◆ What you have to do ◆
Swap "Help" for "Support" in the stretch from the start of the entries through the line containing "Looking at the screenshot, I should 108,86.", and return only those lines with nothing else changed.

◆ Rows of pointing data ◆
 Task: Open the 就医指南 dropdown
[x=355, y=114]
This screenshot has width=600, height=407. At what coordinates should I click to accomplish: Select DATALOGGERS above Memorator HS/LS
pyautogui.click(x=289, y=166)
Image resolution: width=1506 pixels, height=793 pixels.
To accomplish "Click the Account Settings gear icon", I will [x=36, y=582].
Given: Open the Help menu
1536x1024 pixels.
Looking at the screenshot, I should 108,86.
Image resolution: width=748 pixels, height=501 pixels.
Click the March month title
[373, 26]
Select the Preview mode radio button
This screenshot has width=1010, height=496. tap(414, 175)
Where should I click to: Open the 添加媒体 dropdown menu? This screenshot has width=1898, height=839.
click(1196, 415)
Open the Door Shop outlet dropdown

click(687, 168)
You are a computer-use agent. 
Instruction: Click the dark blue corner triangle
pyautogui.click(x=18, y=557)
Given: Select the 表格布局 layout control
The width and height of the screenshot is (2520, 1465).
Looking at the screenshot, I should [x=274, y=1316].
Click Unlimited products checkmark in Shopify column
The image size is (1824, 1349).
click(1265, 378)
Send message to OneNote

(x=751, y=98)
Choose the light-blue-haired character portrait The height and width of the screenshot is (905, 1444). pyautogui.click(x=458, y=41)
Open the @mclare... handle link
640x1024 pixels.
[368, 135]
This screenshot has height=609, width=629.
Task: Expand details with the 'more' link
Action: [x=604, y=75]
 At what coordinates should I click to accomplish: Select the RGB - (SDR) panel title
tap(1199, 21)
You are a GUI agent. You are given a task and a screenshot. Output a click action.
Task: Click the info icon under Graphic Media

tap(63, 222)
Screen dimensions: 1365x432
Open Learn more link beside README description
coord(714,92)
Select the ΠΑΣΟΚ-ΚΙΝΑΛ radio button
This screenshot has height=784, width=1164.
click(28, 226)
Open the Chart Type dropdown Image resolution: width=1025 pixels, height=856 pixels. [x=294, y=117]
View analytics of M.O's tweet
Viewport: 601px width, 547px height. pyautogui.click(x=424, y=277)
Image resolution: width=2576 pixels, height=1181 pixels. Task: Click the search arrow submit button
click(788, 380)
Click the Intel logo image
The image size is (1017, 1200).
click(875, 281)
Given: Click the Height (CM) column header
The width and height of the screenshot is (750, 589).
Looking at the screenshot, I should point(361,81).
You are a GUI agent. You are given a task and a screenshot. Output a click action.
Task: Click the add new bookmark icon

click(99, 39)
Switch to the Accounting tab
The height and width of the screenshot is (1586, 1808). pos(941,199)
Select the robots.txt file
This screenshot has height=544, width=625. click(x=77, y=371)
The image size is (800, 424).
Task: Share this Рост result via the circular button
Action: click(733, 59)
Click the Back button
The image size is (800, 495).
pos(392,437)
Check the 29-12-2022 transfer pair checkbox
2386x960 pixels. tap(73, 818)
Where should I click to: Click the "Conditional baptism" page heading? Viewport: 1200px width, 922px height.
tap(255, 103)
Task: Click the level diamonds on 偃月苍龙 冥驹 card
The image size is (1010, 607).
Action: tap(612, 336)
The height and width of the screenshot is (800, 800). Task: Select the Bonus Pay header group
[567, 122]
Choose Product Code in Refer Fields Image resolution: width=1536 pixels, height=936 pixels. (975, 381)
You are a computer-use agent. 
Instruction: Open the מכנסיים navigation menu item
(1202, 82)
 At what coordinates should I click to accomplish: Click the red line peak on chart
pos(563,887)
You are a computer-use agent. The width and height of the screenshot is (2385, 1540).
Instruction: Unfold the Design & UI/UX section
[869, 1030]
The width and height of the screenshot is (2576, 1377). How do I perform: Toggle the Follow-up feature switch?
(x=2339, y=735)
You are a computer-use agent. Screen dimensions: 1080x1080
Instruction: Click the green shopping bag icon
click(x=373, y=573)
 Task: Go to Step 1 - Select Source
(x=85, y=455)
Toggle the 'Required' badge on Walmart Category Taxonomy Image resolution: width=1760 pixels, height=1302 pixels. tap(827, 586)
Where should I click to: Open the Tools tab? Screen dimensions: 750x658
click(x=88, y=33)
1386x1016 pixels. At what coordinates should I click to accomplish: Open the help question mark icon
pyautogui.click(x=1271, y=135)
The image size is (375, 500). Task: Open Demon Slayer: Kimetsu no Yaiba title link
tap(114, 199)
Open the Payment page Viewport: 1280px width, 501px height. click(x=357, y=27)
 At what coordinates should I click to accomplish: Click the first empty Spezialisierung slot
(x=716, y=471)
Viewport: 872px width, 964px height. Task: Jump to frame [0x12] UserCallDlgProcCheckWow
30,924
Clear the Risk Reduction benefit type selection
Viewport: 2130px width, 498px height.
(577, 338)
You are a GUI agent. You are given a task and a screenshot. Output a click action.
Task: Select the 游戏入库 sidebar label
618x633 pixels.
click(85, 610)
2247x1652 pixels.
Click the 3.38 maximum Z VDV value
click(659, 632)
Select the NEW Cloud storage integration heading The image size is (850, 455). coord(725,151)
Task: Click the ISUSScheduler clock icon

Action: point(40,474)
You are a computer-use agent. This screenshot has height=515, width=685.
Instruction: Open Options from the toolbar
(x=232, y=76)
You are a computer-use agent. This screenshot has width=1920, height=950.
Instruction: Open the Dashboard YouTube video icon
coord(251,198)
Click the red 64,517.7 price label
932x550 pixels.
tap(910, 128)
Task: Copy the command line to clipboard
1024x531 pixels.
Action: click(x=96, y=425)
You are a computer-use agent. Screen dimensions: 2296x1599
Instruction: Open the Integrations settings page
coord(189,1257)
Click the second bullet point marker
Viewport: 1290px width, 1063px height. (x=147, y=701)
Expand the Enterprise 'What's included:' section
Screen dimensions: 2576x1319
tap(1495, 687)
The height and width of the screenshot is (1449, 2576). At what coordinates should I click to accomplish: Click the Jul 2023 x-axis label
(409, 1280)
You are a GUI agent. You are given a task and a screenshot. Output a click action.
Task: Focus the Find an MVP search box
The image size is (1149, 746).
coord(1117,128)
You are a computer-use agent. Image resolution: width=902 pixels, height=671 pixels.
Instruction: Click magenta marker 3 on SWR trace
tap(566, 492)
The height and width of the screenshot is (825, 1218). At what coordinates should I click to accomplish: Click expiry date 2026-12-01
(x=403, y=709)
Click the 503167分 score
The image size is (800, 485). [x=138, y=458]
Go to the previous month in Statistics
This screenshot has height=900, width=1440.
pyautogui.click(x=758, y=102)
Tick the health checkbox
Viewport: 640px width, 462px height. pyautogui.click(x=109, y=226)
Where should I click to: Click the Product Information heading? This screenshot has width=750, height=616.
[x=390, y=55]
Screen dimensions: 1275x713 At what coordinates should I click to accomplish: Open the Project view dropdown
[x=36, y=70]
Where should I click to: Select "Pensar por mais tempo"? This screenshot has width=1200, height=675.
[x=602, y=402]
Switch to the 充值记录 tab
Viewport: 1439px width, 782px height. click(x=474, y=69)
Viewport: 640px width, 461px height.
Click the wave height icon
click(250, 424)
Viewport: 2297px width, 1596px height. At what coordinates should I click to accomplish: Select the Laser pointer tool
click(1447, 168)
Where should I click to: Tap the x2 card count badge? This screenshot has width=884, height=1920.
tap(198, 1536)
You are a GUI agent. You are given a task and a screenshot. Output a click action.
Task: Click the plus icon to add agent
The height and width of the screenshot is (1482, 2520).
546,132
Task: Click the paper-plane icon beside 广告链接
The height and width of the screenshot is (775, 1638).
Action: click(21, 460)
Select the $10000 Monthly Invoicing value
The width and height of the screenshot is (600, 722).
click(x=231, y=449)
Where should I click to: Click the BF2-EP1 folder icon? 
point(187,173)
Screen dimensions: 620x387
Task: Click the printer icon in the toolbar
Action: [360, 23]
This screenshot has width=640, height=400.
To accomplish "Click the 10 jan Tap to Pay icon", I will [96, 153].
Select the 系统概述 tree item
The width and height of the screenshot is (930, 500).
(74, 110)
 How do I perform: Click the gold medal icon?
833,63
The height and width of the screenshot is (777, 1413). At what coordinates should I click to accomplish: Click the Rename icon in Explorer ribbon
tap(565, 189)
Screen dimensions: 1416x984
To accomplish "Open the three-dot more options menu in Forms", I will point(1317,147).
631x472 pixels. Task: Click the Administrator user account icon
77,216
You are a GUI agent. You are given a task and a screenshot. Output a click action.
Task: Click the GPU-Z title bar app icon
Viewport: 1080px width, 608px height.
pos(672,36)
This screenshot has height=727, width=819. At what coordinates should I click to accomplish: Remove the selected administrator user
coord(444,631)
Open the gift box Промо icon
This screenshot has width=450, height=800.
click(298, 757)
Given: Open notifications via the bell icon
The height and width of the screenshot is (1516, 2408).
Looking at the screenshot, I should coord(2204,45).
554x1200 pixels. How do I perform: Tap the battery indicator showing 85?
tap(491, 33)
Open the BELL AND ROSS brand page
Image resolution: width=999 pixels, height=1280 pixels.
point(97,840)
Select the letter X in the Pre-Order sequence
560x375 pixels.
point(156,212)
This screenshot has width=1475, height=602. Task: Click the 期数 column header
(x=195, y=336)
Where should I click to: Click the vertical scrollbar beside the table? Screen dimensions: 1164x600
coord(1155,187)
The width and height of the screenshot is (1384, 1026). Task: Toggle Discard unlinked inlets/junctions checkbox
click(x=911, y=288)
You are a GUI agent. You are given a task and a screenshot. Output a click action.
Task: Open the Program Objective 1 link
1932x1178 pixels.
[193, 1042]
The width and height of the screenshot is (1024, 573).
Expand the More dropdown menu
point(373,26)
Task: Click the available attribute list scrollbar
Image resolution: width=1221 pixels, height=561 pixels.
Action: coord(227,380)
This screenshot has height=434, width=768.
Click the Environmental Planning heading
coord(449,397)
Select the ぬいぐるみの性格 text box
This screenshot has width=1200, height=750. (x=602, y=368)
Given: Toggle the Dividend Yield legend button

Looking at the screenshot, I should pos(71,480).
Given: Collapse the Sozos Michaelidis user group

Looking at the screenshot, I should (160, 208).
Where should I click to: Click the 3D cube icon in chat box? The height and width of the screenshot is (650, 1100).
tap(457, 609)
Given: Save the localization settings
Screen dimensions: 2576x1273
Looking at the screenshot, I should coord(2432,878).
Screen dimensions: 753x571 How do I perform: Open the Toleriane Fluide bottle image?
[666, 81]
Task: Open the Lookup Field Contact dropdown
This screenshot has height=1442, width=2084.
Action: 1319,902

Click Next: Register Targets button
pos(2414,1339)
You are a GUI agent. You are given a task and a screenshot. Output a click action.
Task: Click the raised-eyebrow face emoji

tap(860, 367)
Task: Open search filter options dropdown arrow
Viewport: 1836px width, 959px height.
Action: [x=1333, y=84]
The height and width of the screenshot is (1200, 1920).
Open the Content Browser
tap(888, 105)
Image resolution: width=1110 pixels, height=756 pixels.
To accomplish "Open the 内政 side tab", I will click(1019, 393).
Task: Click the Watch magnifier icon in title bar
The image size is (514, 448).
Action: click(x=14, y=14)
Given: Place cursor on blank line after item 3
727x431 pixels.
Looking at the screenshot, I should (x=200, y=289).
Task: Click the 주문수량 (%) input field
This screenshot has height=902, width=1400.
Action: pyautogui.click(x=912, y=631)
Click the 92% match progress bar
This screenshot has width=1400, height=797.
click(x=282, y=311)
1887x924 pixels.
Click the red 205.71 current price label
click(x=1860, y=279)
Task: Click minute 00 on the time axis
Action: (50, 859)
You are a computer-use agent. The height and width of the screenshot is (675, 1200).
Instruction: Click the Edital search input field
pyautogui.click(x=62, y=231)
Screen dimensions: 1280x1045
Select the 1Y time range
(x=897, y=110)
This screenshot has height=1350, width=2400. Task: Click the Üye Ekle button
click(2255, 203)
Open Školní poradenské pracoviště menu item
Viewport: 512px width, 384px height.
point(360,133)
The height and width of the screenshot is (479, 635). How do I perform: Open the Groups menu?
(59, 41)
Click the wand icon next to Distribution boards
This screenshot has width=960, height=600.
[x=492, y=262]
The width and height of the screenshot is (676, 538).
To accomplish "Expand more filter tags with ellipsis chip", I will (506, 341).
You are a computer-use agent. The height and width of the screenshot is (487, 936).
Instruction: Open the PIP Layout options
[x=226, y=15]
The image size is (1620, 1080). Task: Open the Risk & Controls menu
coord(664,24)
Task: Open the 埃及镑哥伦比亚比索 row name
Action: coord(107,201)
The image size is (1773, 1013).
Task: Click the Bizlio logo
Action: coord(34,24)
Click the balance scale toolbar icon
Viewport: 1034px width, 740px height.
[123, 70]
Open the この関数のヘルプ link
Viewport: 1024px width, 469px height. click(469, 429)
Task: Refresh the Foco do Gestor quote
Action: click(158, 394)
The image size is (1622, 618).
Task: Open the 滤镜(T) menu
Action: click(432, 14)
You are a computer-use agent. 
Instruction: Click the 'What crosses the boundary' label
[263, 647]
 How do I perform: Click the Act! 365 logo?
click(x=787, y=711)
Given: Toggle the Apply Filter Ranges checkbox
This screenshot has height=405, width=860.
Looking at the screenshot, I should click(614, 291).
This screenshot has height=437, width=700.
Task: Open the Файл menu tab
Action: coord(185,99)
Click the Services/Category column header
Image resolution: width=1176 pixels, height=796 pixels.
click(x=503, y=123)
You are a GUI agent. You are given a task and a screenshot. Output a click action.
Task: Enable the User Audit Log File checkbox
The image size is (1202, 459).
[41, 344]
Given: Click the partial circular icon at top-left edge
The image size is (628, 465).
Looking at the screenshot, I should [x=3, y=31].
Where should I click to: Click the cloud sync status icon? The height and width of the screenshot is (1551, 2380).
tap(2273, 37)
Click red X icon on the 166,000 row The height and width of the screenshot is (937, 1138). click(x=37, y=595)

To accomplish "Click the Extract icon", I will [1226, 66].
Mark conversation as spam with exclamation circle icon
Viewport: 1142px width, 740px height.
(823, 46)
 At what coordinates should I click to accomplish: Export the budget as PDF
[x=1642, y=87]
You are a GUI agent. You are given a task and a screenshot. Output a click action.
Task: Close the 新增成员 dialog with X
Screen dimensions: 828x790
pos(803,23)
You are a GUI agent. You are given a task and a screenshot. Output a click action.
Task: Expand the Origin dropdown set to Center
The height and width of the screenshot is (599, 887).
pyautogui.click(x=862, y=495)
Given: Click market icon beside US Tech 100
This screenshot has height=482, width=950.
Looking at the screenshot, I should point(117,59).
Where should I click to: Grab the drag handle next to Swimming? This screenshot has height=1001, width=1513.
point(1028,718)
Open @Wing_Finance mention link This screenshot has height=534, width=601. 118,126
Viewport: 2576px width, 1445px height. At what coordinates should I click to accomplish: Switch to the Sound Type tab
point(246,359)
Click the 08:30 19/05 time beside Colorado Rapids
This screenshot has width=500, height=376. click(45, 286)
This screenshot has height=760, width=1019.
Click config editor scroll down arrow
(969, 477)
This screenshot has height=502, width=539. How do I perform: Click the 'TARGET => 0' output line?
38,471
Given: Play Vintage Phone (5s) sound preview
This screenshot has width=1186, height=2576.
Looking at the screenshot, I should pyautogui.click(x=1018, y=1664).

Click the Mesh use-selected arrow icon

◆ Result of this task ◆
 Task: Open the 就医指南 dropdown
[x=355, y=114]
This screenshot has width=600, height=407. At what coordinates should I click to accomplish: Select DATALOGGERS above Memorator HS/LS
pyautogui.click(x=289, y=166)
Image resolution: width=1506 pixels, height=793 pixels.
To accomplish "Click the Account Settings gear icon", I will [x=36, y=582].
Given: Open the Support menu
1536x1024 pixels.
Looking at the screenshot, I should 108,86.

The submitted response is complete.